Among other things, he explained that an area like agri-food where local foods were packaged could change the urban imports and reduce the demand for the dollar.

“But there’s something that we overlook. As many as 400 companies of African origin or located in Africa now cross a million dollars. Seven hundred and fifty of them now have more than half a billion dollars in terms of annual turnover,” he said.

He said there was the need to look at Africa as a fast integrating continent and suggested informal integration through music, churches, and banks, aside from regional economic blocks, the African Union Agenda 2063 and the African Continental Free Trade Area (AfCTA).

“We should look at the continent as a fast integrating continent and leverage it,” he emphasized.

Africa, he said, unfortunately, had also not realised that there were certain countries that were either showing the way or competing with it, adding that for instance, Indonesia which previously was like many African countries, was now far ahead.

In the past seven years, Mr.
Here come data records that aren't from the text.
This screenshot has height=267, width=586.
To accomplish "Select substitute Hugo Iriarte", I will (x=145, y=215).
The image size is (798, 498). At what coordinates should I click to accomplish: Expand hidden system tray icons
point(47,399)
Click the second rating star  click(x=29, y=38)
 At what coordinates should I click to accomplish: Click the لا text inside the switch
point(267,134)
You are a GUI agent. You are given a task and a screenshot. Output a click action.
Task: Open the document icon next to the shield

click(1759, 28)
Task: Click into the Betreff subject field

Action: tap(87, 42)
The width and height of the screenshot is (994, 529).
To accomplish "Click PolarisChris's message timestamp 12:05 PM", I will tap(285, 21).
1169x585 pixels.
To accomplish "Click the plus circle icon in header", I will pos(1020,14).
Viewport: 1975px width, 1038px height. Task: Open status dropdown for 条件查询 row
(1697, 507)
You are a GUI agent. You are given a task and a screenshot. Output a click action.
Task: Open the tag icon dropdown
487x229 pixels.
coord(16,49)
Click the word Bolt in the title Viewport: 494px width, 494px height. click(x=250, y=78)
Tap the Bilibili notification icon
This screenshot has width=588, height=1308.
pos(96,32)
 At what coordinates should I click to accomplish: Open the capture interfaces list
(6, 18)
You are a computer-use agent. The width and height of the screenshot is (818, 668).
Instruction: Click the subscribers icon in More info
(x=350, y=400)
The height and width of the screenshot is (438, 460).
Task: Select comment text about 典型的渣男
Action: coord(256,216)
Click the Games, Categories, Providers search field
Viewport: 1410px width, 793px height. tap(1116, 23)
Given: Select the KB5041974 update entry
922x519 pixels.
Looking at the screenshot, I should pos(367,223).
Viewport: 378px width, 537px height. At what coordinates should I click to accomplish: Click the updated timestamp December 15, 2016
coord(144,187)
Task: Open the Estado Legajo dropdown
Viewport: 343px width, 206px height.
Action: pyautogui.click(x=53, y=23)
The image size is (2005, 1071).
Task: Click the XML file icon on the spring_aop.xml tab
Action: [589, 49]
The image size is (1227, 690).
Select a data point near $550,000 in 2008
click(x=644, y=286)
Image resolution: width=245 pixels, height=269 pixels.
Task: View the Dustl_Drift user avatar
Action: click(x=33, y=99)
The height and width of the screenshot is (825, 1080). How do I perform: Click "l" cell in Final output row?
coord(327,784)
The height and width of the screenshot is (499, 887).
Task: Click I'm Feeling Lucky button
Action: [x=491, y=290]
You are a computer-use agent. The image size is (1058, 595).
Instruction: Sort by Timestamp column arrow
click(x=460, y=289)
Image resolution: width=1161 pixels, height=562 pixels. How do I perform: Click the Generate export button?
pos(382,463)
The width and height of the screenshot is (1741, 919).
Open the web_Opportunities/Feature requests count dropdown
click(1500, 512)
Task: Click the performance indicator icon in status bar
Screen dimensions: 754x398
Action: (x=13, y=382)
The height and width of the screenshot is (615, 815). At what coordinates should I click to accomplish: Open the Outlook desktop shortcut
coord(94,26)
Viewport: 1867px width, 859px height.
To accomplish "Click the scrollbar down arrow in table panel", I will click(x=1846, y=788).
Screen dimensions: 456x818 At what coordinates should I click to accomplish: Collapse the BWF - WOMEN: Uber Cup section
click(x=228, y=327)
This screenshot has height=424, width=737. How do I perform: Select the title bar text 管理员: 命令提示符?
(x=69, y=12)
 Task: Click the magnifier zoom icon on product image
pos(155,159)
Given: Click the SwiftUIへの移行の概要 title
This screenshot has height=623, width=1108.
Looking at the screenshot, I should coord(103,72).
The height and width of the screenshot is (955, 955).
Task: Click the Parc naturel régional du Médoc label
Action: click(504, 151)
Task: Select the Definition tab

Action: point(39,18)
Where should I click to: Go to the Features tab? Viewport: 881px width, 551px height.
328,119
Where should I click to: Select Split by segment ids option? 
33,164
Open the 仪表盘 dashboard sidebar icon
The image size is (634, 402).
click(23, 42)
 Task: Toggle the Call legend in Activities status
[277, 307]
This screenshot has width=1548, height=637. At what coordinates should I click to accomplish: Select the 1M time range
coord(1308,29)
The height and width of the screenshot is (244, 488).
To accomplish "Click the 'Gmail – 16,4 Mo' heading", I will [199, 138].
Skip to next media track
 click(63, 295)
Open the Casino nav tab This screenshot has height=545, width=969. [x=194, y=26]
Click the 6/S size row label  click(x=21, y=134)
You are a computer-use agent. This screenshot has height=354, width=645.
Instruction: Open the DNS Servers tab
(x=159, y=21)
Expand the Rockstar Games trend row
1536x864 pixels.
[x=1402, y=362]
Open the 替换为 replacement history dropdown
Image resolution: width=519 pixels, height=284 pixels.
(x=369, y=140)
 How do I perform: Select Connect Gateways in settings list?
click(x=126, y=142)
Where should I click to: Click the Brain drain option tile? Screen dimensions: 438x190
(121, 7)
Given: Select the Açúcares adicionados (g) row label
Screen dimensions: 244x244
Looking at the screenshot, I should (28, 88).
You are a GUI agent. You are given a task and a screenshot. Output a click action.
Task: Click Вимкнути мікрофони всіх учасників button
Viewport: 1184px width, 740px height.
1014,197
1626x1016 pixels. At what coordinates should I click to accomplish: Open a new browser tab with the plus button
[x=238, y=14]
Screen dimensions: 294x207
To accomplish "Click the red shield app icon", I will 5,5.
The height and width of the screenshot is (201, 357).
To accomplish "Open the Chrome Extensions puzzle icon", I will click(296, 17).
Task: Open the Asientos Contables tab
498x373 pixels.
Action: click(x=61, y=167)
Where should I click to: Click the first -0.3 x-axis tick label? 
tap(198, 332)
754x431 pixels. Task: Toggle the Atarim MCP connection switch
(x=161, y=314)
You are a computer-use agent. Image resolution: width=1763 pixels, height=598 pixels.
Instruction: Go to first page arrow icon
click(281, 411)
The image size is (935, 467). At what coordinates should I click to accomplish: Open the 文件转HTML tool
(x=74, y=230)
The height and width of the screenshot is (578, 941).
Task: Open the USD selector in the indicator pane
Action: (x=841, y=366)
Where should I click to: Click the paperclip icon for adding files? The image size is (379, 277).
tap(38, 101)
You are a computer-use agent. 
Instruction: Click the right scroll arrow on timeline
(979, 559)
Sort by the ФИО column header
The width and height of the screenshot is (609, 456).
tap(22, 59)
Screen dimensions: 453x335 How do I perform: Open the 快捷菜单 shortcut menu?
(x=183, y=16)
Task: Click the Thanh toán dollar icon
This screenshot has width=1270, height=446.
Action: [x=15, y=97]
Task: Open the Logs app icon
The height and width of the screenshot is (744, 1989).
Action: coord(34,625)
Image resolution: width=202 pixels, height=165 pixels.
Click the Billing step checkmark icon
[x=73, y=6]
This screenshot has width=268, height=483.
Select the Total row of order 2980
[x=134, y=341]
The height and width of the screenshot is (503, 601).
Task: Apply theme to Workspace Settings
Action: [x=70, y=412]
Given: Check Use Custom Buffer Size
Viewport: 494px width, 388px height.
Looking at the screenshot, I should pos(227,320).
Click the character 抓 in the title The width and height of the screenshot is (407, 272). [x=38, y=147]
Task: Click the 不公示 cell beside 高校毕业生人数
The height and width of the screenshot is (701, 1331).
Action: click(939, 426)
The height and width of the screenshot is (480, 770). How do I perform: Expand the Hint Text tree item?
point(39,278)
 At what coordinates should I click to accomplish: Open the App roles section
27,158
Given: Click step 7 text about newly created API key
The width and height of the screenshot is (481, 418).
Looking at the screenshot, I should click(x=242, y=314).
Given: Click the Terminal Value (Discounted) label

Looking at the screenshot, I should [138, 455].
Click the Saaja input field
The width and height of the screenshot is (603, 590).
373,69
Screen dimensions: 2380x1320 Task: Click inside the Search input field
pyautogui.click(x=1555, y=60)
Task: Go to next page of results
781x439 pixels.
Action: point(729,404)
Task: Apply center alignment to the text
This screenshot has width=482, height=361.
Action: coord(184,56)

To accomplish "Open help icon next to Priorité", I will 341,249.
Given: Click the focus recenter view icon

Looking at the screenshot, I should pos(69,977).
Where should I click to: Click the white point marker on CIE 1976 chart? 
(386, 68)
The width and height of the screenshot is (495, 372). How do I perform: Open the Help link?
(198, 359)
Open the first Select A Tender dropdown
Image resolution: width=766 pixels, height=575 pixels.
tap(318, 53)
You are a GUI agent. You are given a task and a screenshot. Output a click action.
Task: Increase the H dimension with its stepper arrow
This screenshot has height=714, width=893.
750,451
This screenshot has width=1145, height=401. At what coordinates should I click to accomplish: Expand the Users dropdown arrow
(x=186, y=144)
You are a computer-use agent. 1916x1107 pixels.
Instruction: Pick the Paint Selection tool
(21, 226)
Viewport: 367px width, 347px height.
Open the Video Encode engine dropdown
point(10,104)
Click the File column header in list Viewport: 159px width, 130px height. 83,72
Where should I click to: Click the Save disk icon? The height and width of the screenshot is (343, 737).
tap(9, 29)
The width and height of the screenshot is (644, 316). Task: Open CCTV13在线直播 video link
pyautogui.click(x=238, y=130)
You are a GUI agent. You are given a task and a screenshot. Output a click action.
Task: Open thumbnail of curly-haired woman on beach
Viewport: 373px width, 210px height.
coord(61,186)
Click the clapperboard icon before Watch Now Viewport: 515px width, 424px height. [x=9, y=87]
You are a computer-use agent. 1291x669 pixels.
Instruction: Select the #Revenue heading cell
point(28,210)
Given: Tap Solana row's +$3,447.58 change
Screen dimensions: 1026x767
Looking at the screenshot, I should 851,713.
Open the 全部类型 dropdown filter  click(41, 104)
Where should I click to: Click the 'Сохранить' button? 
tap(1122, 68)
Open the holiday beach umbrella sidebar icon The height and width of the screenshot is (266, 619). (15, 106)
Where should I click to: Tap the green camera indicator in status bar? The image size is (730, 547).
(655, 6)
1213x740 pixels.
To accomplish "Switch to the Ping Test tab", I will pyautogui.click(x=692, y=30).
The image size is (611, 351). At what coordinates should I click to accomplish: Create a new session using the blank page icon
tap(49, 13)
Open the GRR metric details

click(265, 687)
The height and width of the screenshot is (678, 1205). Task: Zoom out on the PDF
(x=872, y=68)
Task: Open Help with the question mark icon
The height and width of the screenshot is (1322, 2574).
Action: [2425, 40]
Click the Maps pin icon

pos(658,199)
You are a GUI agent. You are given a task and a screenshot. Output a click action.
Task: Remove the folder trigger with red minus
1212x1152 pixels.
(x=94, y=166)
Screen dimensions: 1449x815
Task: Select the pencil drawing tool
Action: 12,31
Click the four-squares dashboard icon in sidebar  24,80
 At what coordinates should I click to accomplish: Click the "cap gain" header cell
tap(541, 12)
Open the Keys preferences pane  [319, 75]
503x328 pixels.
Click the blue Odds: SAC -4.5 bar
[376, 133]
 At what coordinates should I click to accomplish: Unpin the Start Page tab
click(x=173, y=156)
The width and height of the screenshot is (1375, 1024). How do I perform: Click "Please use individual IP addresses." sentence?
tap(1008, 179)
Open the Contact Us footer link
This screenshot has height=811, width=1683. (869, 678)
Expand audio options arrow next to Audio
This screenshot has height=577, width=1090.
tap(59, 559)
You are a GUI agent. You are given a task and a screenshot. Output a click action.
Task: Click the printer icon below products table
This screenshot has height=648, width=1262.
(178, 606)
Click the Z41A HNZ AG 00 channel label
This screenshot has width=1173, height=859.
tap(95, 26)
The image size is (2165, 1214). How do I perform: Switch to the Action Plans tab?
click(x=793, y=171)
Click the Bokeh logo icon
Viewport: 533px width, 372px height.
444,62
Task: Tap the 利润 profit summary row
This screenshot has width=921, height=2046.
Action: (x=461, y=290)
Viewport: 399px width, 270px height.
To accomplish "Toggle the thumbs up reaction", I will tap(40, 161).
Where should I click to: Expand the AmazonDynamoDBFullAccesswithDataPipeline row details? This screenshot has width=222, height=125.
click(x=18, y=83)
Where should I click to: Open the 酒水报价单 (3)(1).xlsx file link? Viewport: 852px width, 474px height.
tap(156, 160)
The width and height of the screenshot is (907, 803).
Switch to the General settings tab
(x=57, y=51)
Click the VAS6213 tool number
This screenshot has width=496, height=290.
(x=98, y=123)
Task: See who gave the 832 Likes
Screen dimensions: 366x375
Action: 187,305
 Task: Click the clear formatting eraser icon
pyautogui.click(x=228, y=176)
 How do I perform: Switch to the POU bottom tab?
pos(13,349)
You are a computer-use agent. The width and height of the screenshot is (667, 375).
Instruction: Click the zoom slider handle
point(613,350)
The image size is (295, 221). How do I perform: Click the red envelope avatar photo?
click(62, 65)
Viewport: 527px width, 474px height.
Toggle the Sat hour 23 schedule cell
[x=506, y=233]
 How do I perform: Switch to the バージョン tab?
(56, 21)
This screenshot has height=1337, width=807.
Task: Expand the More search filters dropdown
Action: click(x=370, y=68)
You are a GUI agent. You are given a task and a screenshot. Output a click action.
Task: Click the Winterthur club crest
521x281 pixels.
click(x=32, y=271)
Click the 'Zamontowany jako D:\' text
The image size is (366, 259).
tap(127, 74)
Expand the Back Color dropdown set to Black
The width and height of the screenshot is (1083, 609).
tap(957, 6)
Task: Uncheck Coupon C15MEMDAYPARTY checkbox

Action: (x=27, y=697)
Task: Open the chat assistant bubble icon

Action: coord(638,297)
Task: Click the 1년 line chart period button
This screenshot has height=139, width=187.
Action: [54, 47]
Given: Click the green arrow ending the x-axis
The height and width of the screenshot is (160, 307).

Ofosu-Dorte said Indonesia had delivered 29,000 megawatts (MW) of power using 21 dams and that it even wanted to increase that further.

He said many African countries forgot that the total power consumption of the continent was 154,000 MW which was equivalent to the total power consumption of Spain.

Outlining some steps to deal with the crisis, he said that the first was to maintain the status quo, second, to do everything to prevent deterioration, third, to plan for recovery and lastly, to take advantage of new openings.

Another area he said that needed to be looked at was the area of statistics. He underscored the need for the Ghana Statistical Service, ISSER and other data collection platforms to be innovative and look out for new areas of data.

“We ought, between Bank of Ghana and Statistical Service, to be measuring consumer and producer sentiments,” he said.

The Chief Economist of Absa Global, Jeff Gable, said in an interview that everywhere in the world people were frustrated at the high cost of petrol and food and we’re asking for relief.

“In that space, Ghana is no different from elsewhere,” he said.

The Managing Director of Absa, Abena Osei-Poku, said although the summit would not bring transformation overnight, it would direct the minds of the main actors to get different perspectives of the world today and what was in the future.

“With the cross-fertilization of ideas, our resources are relocated and operations redirected in the right way to support the growth of the country”, she said.